WHAT IS NEEDED ->
Retype the records in full, and please keep the pictures out of the copy.
######
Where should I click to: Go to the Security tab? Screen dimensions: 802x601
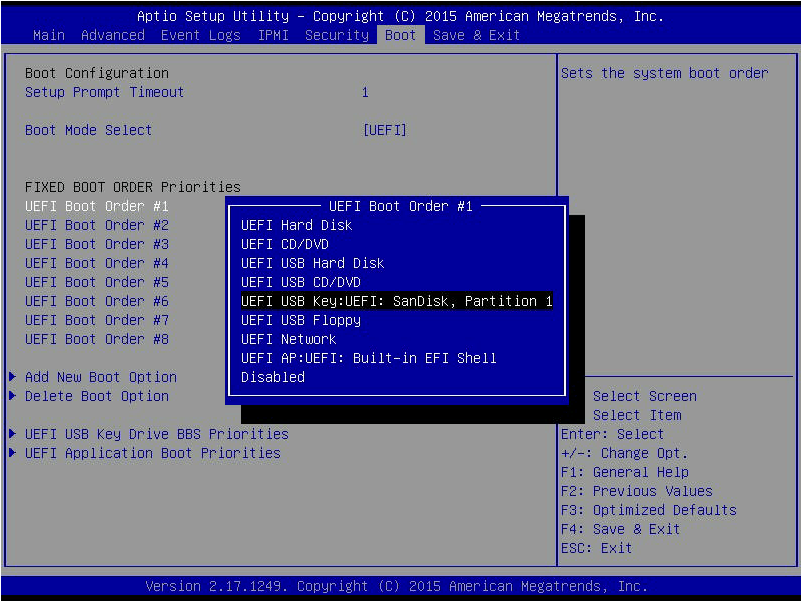pyautogui.click(x=336, y=35)
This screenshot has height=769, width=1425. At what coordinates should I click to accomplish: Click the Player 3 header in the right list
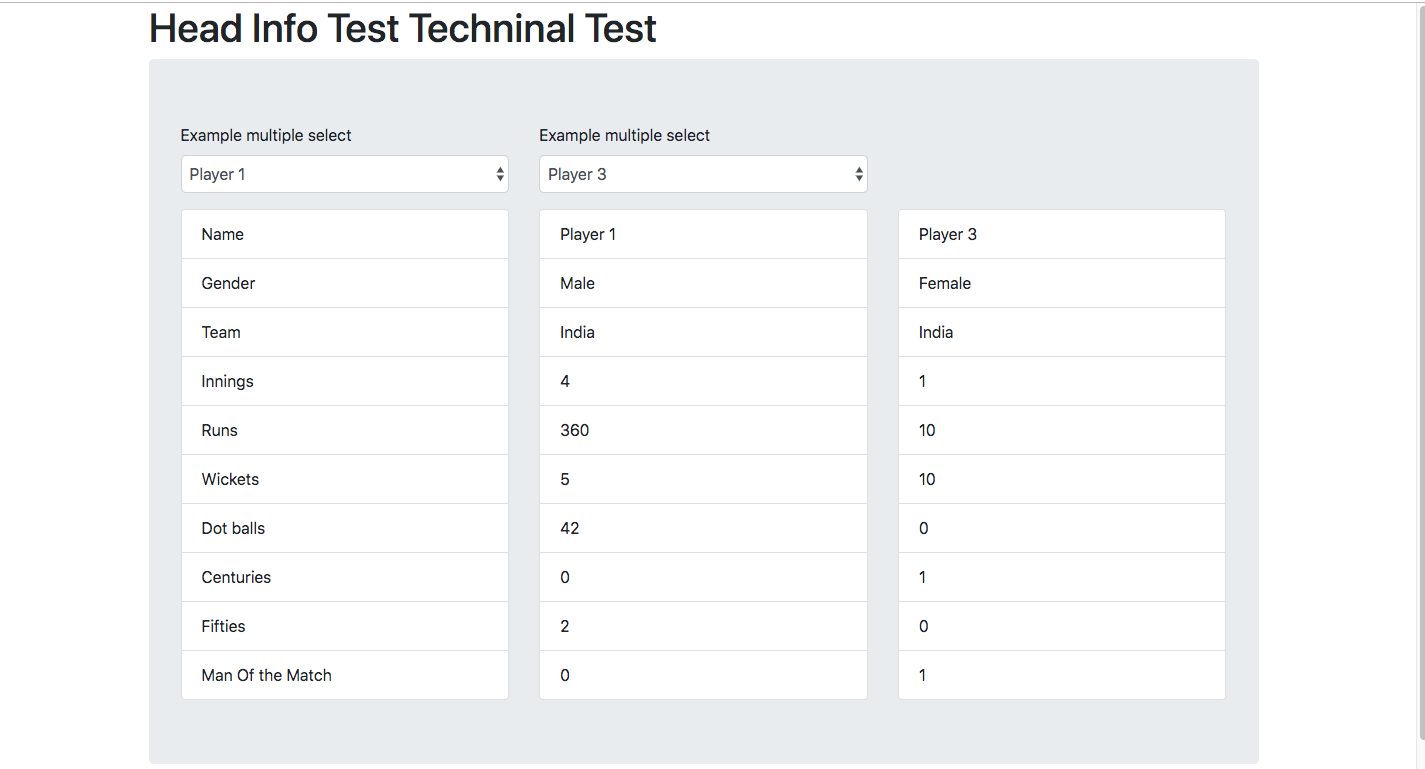point(1061,234)
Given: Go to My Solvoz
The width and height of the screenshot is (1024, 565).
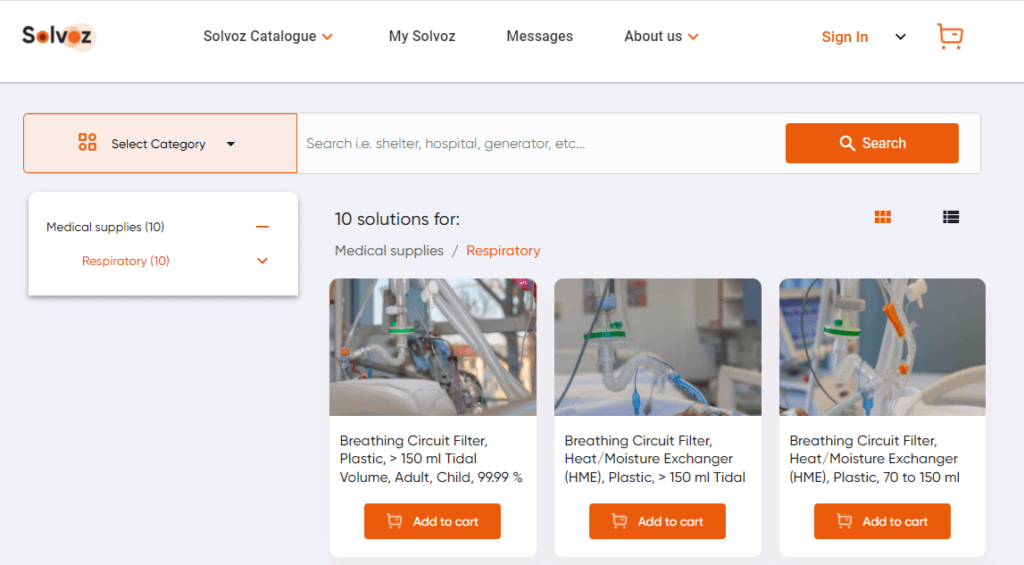Looking at the screenshot, I should (x=421, y=36).
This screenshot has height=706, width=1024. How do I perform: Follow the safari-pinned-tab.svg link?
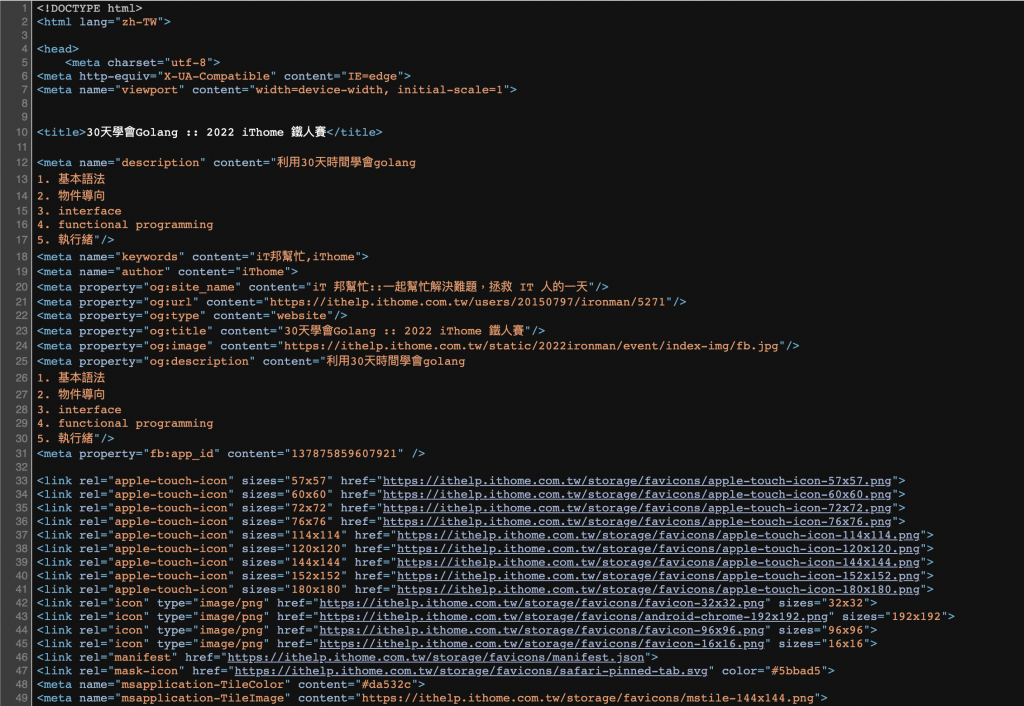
######
SOLVED EXERCISE ->
Where should I click to: Go to the Security tab? Screen dimensions: 802x601
pyautogui.click(x=336, y=35)
This screenshot has height=769, width=1425. At what coordinates should I click to accomplish: Click the Player 3 header in the right list
point(1061,234)
Given: Go to My Solvoz
The width and height of the screenshot is (1024, 565).
Looking at the screenshot, I should (x=421, y=36).
This screenshot has height=706, width=1024. How do I perform: Follow the safari-pinned-tab.svg link?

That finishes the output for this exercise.